**REQUIRED ACTION:** Exactly the lines from the one containing "Tap the browser forward arrow icon" through the end of the records must be reproduced; leave out all pictures.

**Screenshot grounding data:**

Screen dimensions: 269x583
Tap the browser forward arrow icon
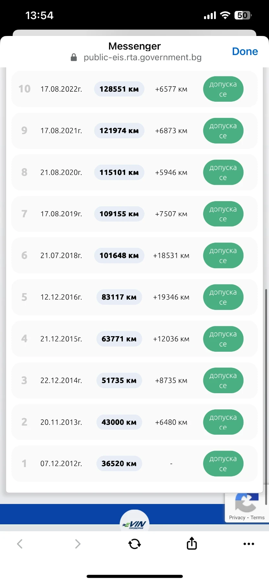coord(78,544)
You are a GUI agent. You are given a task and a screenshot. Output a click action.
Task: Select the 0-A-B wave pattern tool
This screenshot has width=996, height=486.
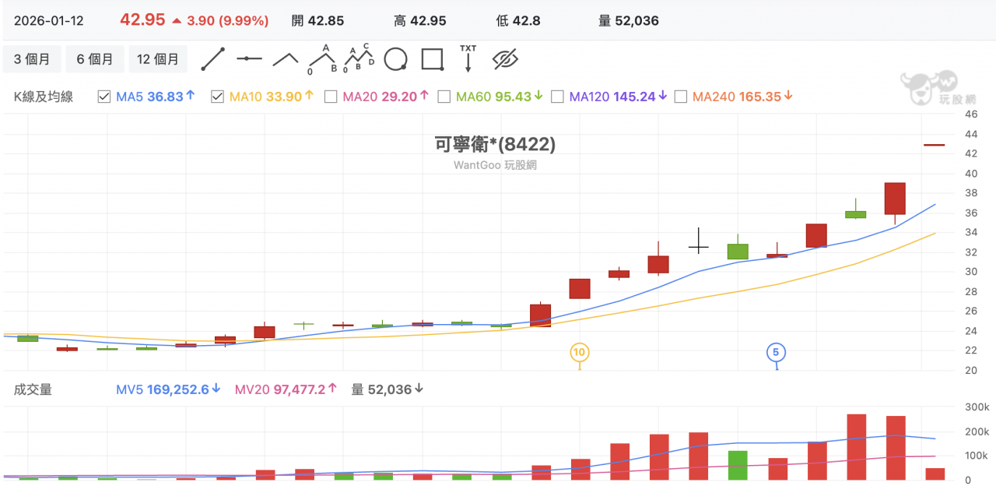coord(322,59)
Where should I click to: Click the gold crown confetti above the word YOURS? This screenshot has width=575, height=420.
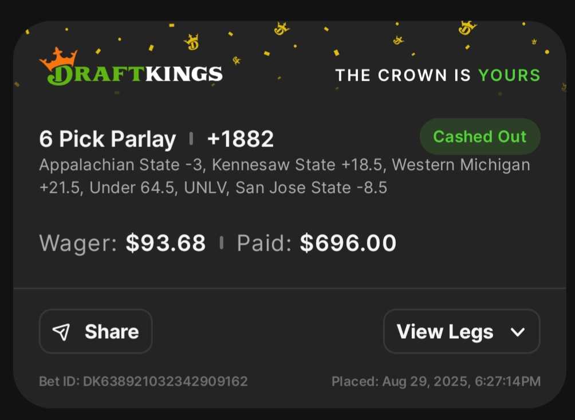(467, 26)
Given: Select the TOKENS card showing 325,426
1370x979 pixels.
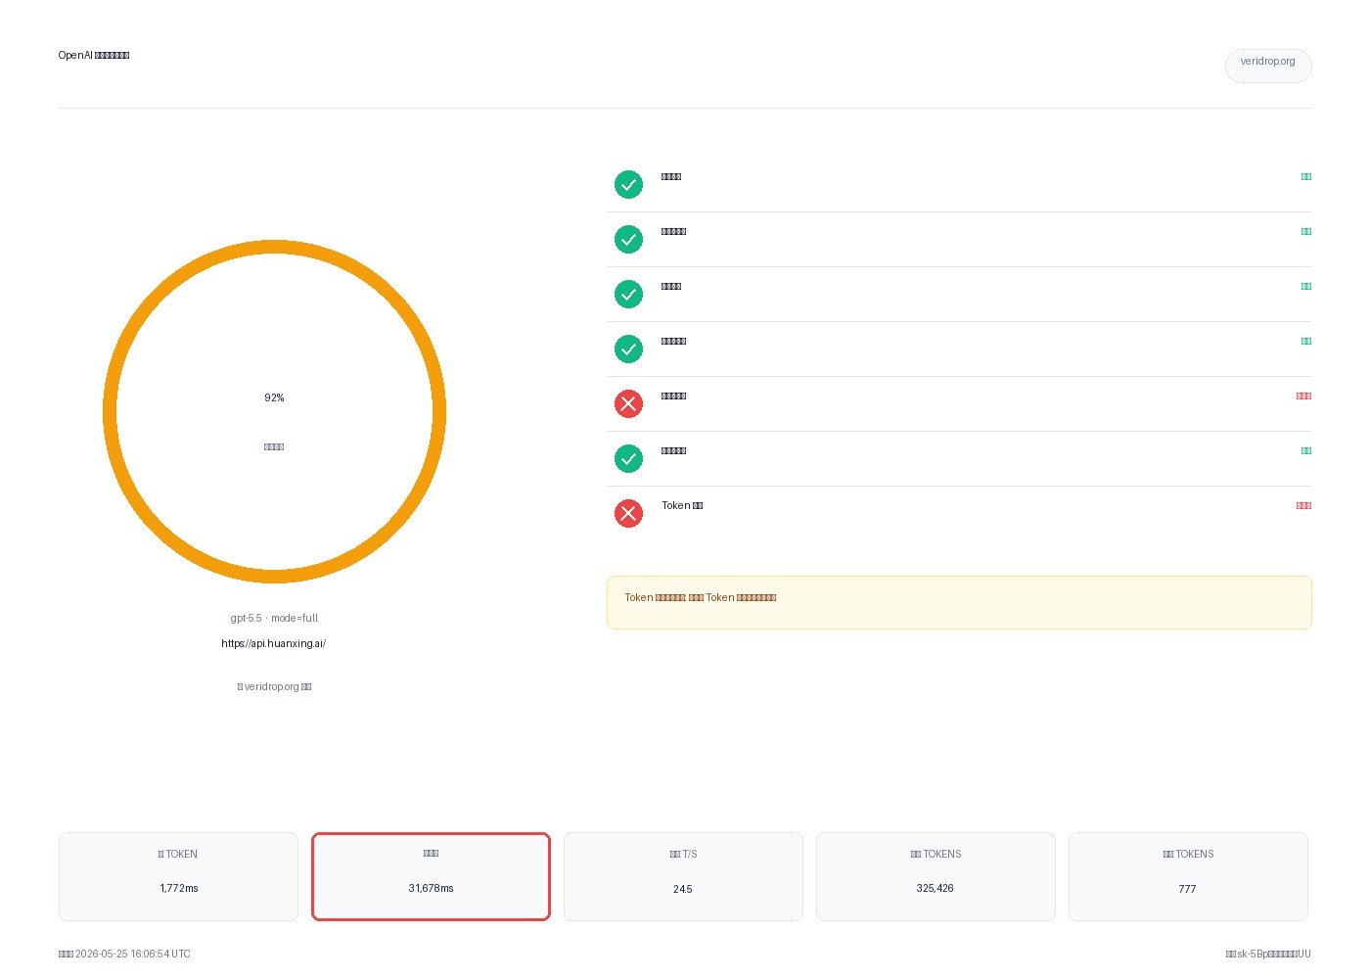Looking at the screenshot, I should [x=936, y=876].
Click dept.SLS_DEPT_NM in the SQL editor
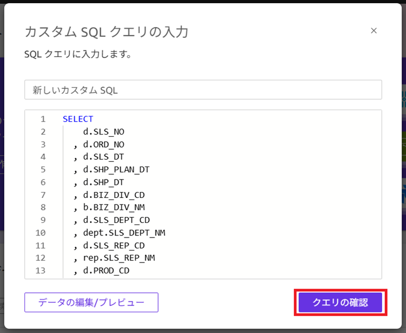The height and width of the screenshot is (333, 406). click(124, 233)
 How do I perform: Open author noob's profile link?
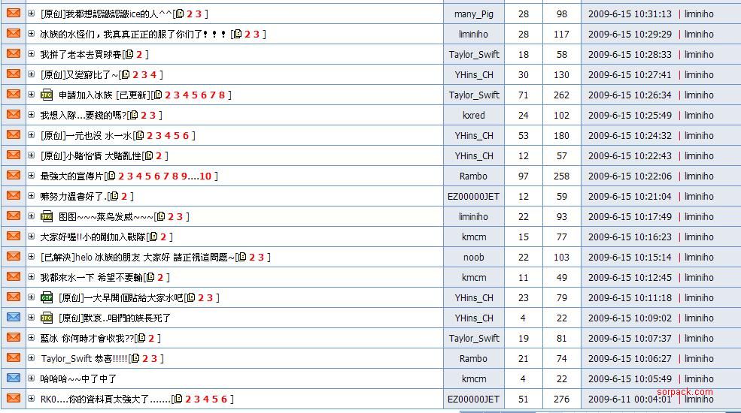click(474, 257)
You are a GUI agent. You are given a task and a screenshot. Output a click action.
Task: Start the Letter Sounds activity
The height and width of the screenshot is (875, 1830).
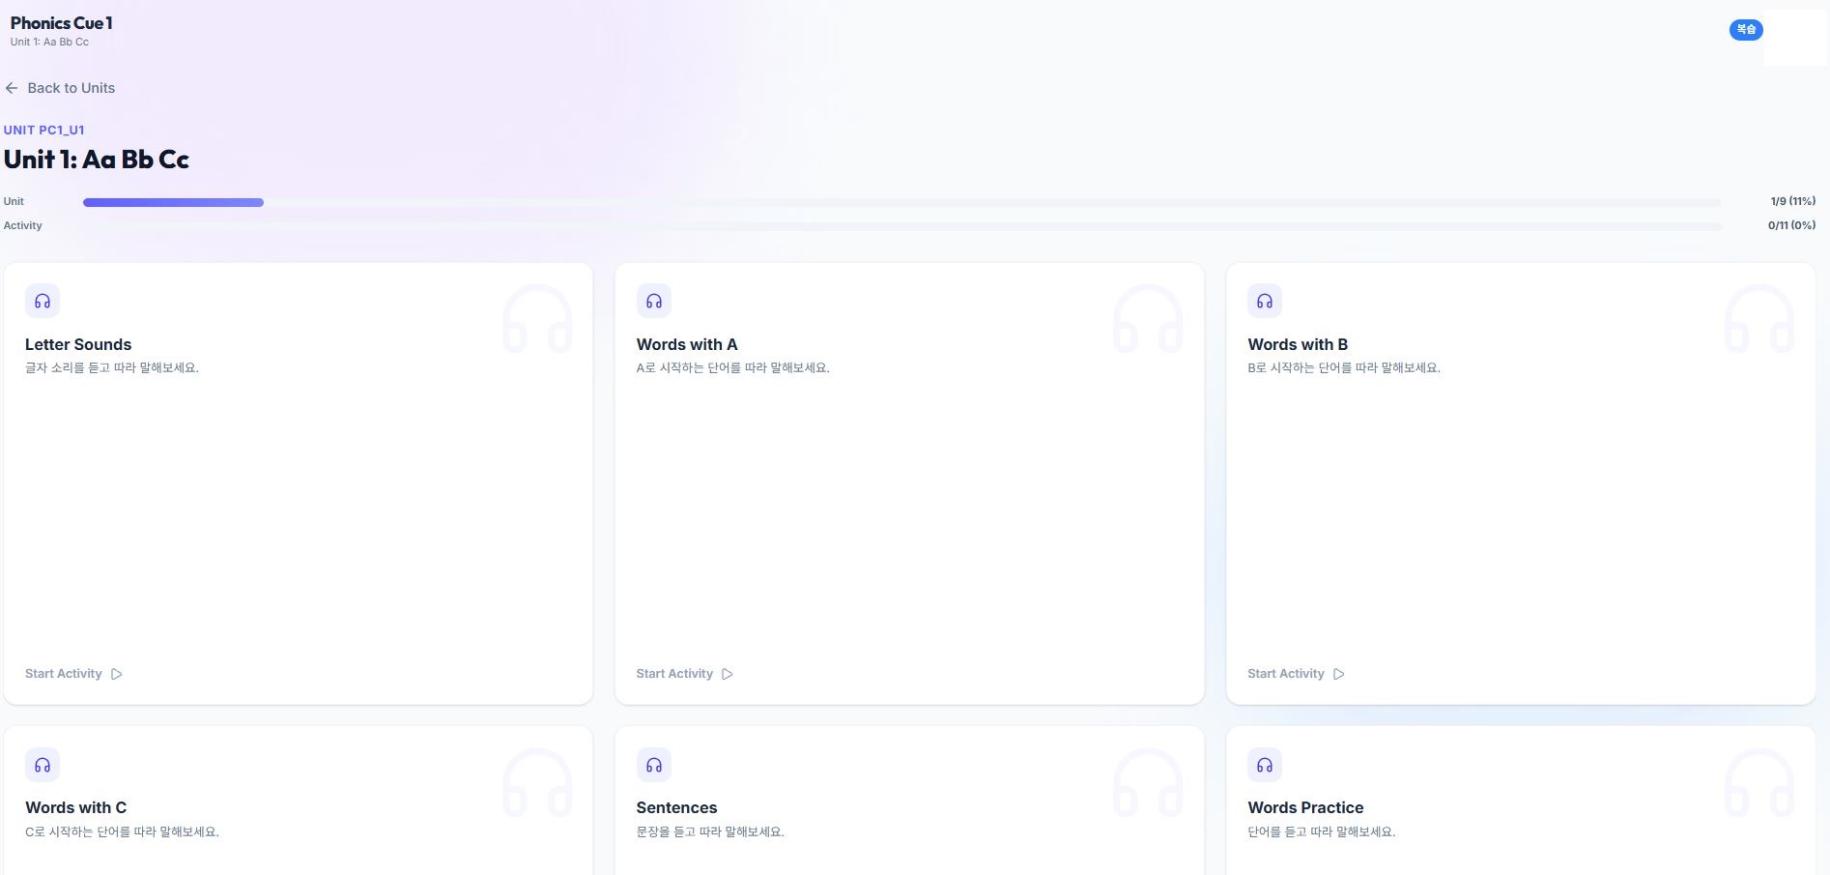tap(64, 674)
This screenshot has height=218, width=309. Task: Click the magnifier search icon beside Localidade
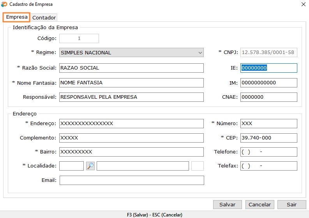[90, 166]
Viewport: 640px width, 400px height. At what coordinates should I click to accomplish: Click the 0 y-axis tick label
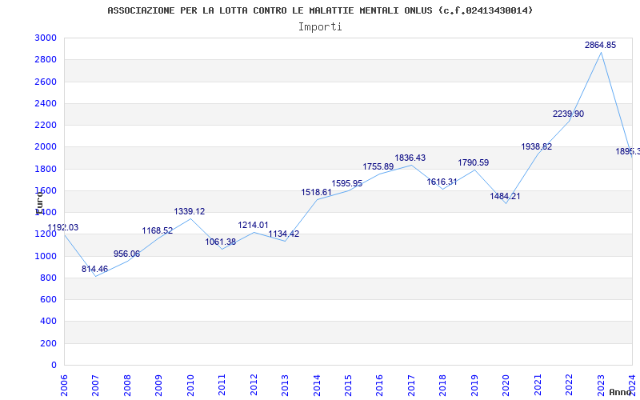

**EXPECTED ANSWER:**
Tap the browser forward arrow icon
coord(78,544)
You are a GUI agent. You are given a task and a screenshot. Output a click action.
Task: Select the 0-A-B wave pattern tool
This screenshot has width=996, height=486.
coord(322,59)
Where should I click to: Click the gold crown confetti above the word YOURS? This screenshot has width=575, height=420.
(467, 26)
Given: Select the TOKENS card showing 325,426
1370x979 pixels.
Looking at the screenshot, I should [x=936, y=876].
Click dept.SLS_DEPT_NM in the SQL editor
The height and width of the screenshot is (333, 406). click(124, 233)
 How do I perform: Open author noob's profile link?
click(474, 257)
You are a GUI agent. You are given a task and a screenshot. Output a click action.
Task: Start the Letter Sounds activity
The height and width of the screenshot is (875, 1830).
tap(64, 674)
This screenshot has height=218, width=309. Task: Click the magnifier search icon beside Localidade
[90, 166]
Viewport: 640px width, 400px height. At what coordinates should I click to accomplish: Click the 0 y-axis tick label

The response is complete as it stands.